Should any delay or interruption in the performance and completion of Thawga’s obligations occur due to any cause beyond Thawga’s control, such as an Act of God, War, Terrorism, Act of Government, Fire, Flood, Earthquake, Interruption of Transportation or Shipping, or other Calamity, or due to any Strike or Labor Troubles, Sabotage, Riots or Insurrection, then the specified delivery dates shall be extended to permit Thawga  adequate time to fulfill the obligations of the agreement.

  1. BREACH OF AGREEMENT:

Should any terms or conditions of this agreement be breached by Buyer, or should any proceeding affect the business of Buyer, or, at Thawga’s discretion, may have a material adverse change occurs in Buyer’s business or payment ability, then with regard to the whole or any part of this agreement, Thawga may, without prejudice to any other legal remedy, terminate the agreement.
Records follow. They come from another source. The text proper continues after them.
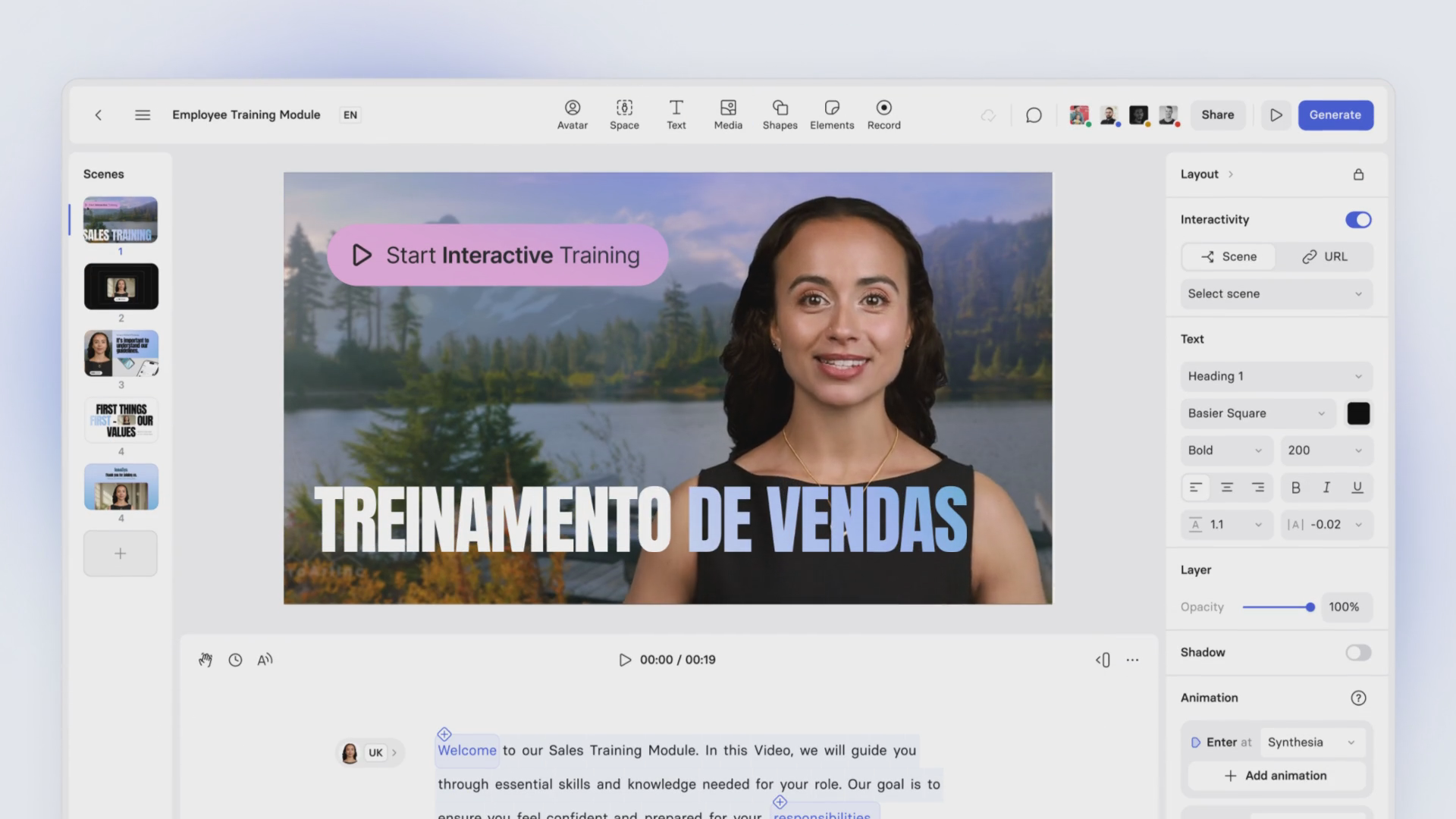This screenshot has height=819, width=1456.
Task: Enable the Shadow toggle
Action: [x=1358, y=653]
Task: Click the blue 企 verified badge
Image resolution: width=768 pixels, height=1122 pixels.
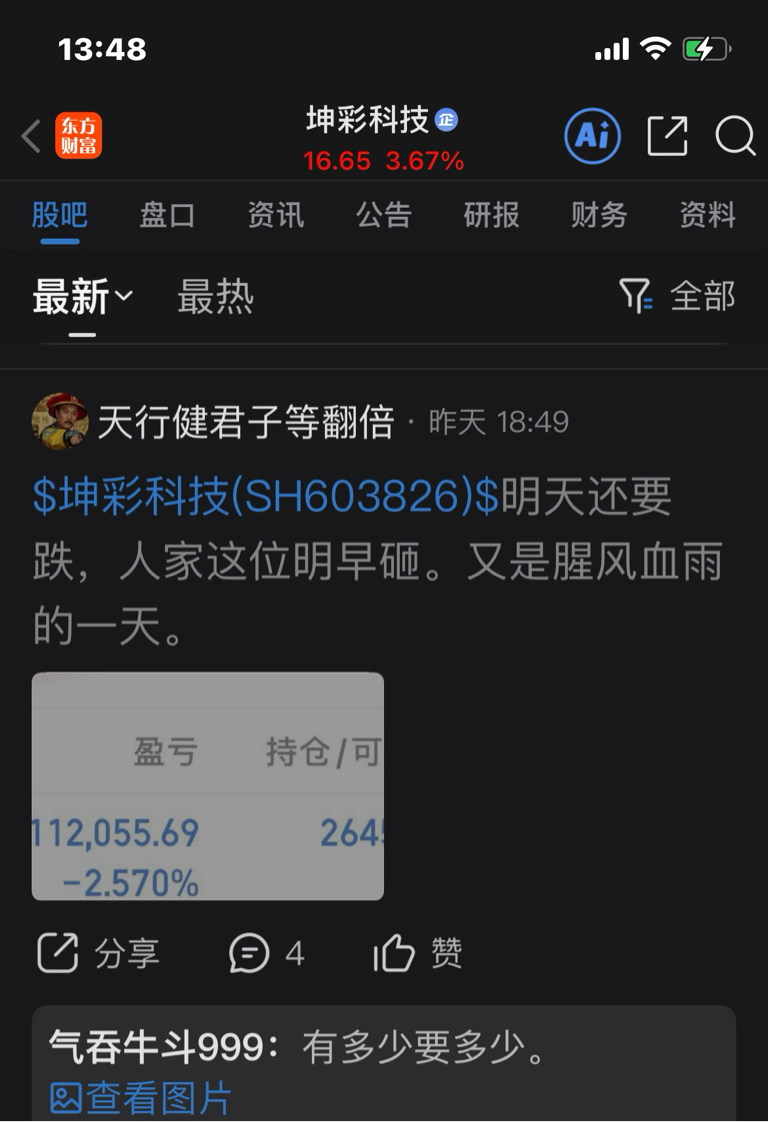Action: [x=447, y=119]
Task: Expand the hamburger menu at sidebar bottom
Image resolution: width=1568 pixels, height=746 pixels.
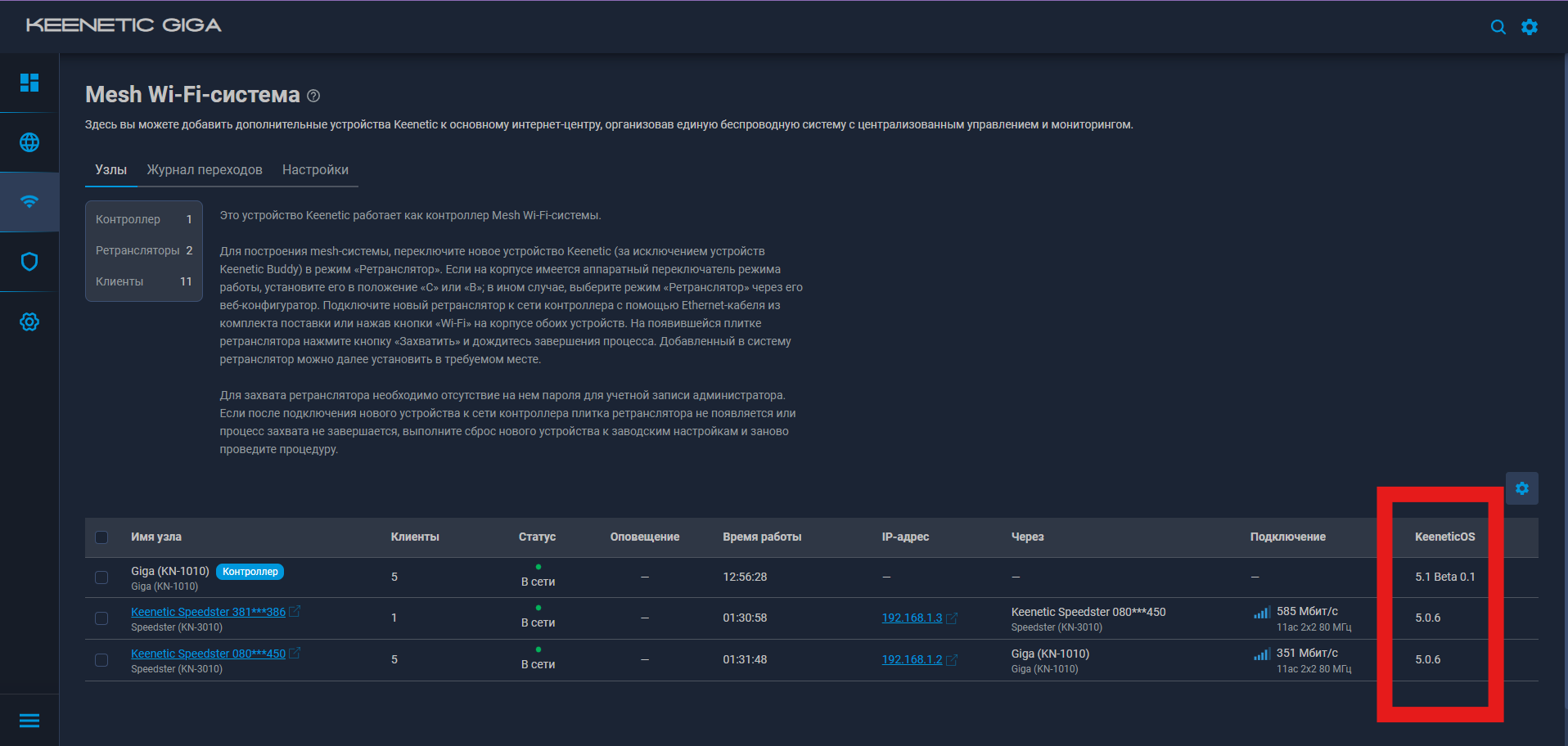Action: point(29,721)
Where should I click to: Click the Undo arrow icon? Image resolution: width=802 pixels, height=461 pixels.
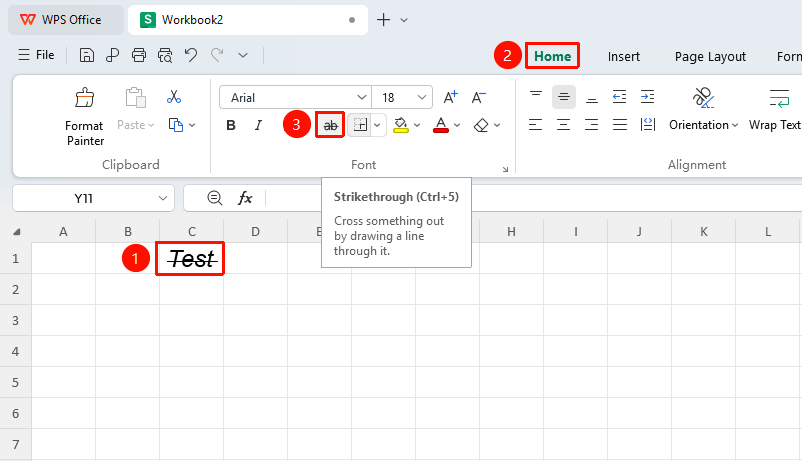click(x=191, y=55)
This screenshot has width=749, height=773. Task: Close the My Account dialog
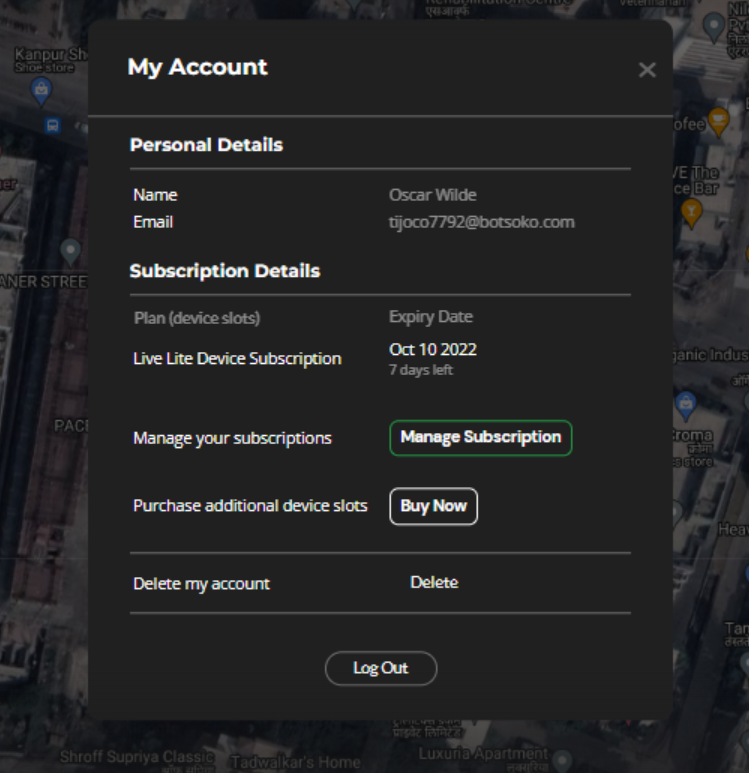(647, 70)
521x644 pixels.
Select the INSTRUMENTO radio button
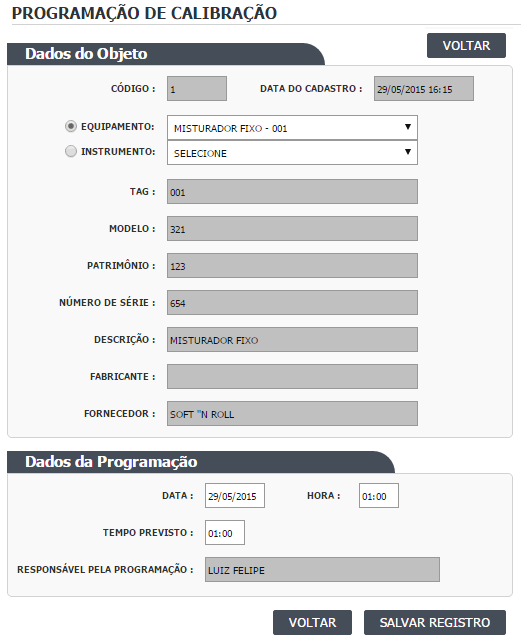tap(71, 151)
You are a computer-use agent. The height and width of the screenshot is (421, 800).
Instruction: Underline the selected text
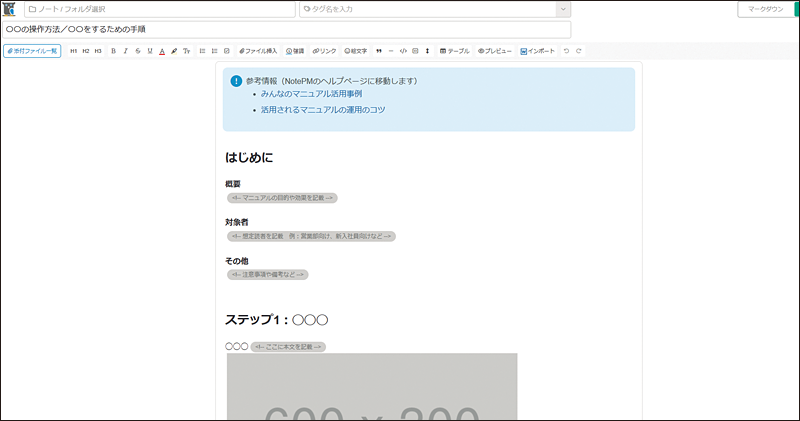pyautogui.click(x=150, y=50)
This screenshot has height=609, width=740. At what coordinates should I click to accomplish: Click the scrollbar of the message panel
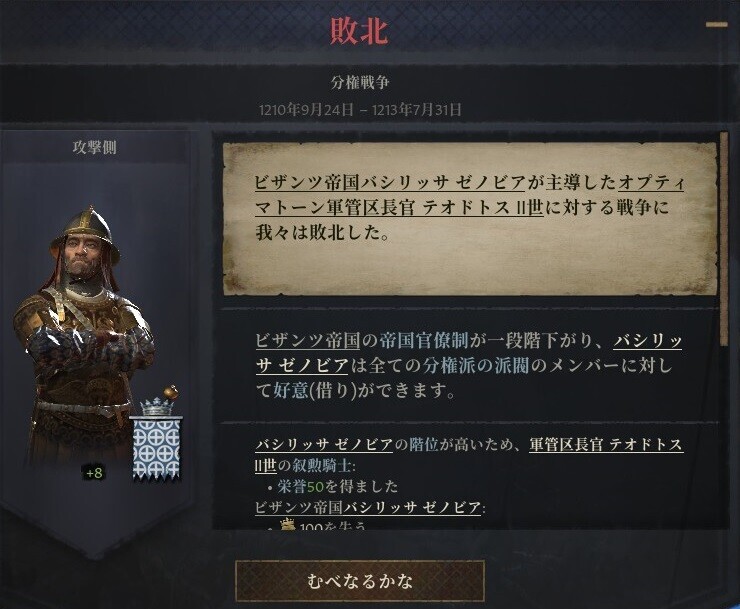coord(724,330)
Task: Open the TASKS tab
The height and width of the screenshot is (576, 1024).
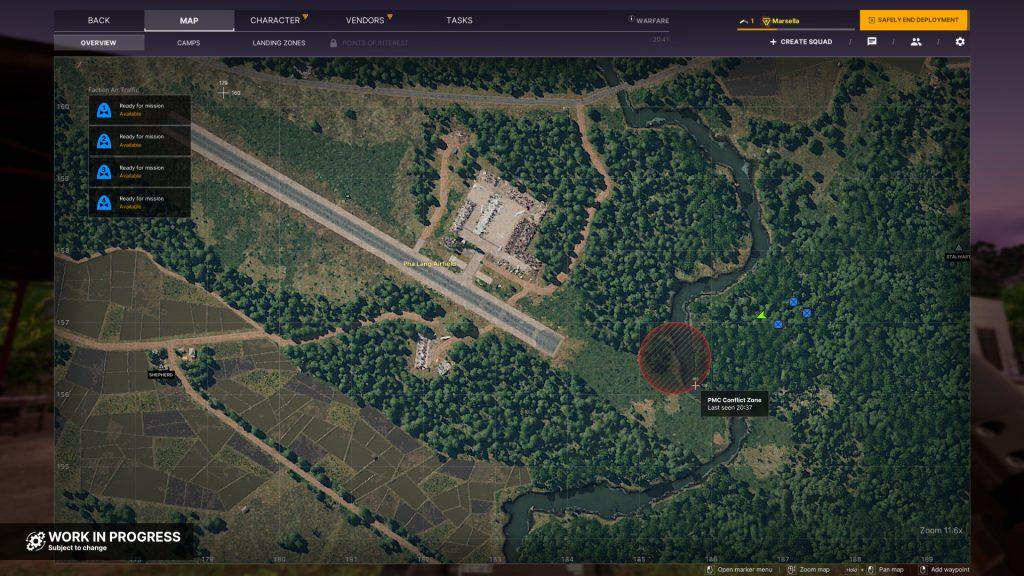Action: pyautogui.click(x=459, y=19)
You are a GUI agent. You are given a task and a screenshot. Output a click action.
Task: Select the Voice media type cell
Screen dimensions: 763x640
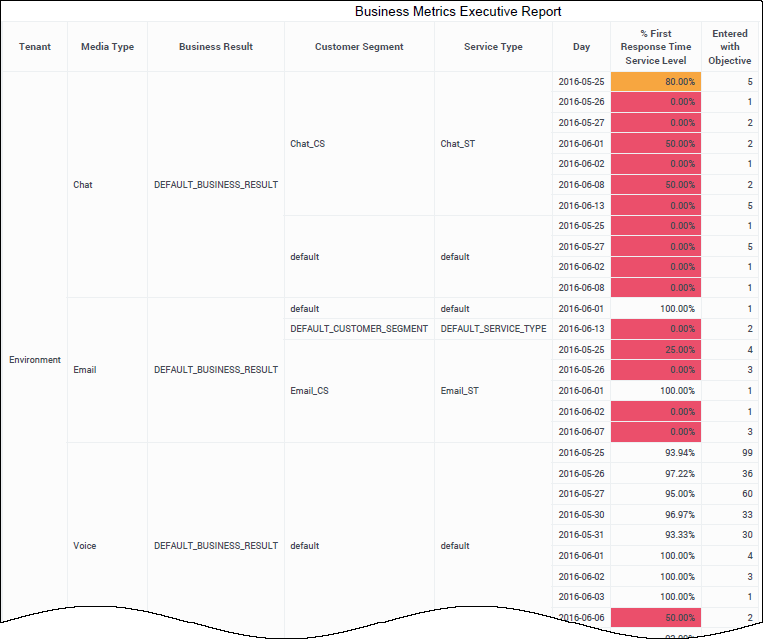coord(85,546)
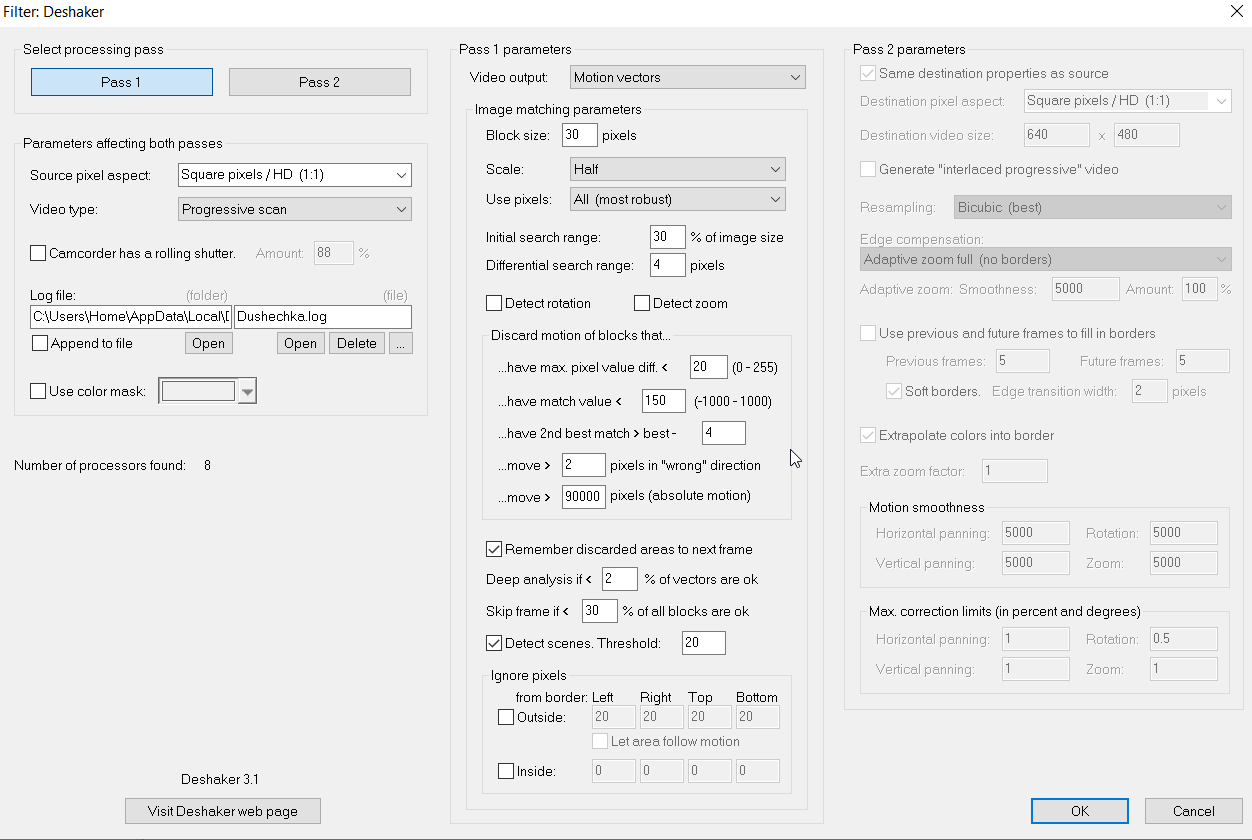1252x840 pixels.
Task: Visit the Deshaker web page
Action: [223, 811]

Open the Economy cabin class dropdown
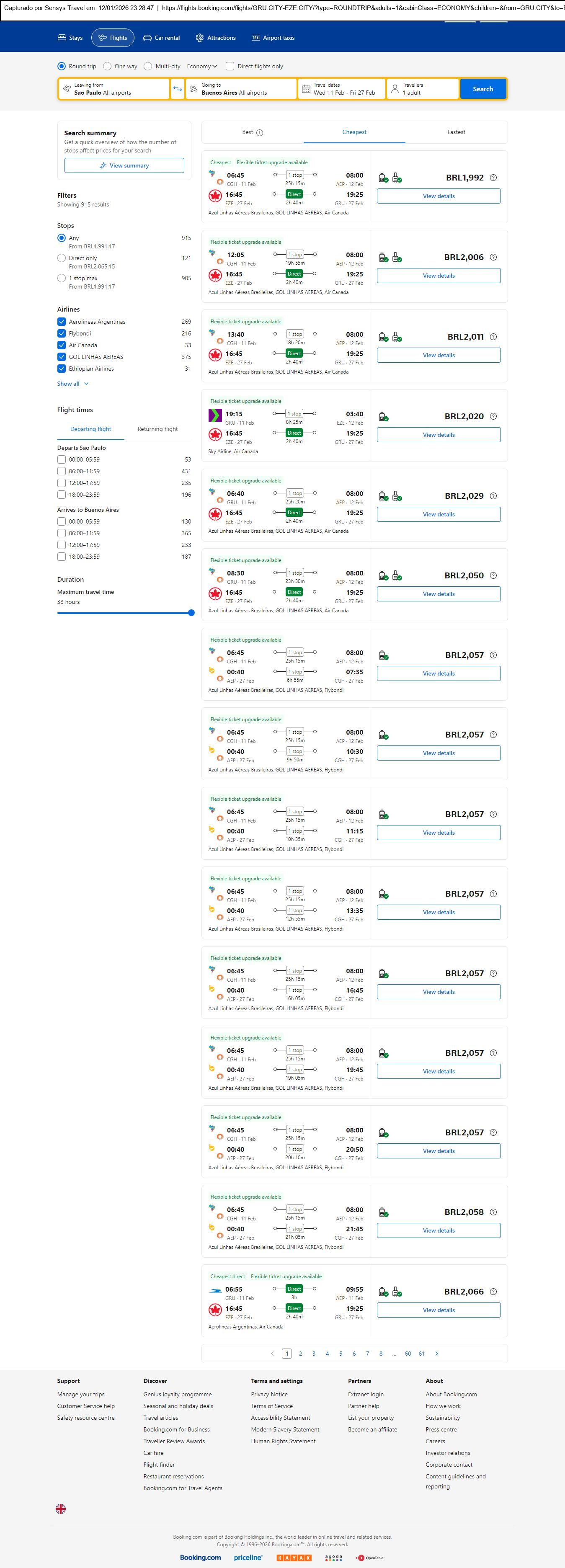[x=202, y=66]
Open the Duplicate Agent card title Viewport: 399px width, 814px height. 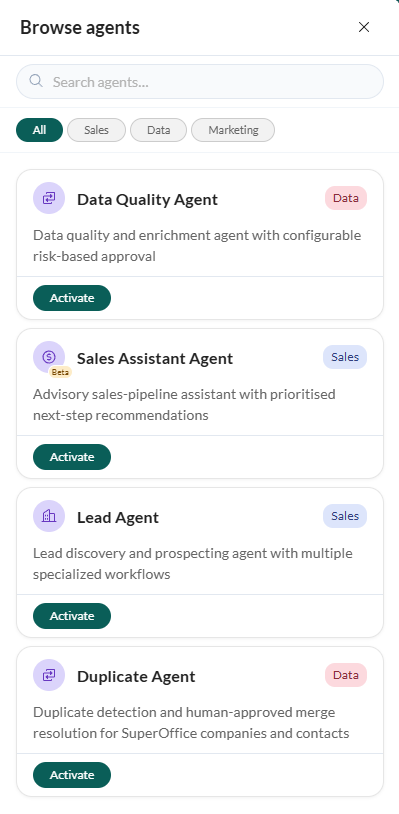tap(136, 676)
  1. RESOLUTION OF DISPUTES:

This agreement and the sale of Roof Top Tents and other Prodcuts shall in all respects be governed by the laws of the Republic of Turkey, without reference to its choice of law rules. The Parties hereby agree that any dispute shall be settled through friendly negotiations. In the event that no settlement can be reached within 30 days, the dispute shall be subject to binding arbitration in accordance with the Arbitration Law and Regulations. Written notice of demand for arbitration may be filed by either party with the other party. In the absence of consent between the Parties with respect to the arbitration within 7 days, it shall be appointed by the Chairman of the Bar Association upon a request of wither party. Without derogation from the above, the court having the sole and exclusive jurisdiction shall be the court in Republic of Turkey.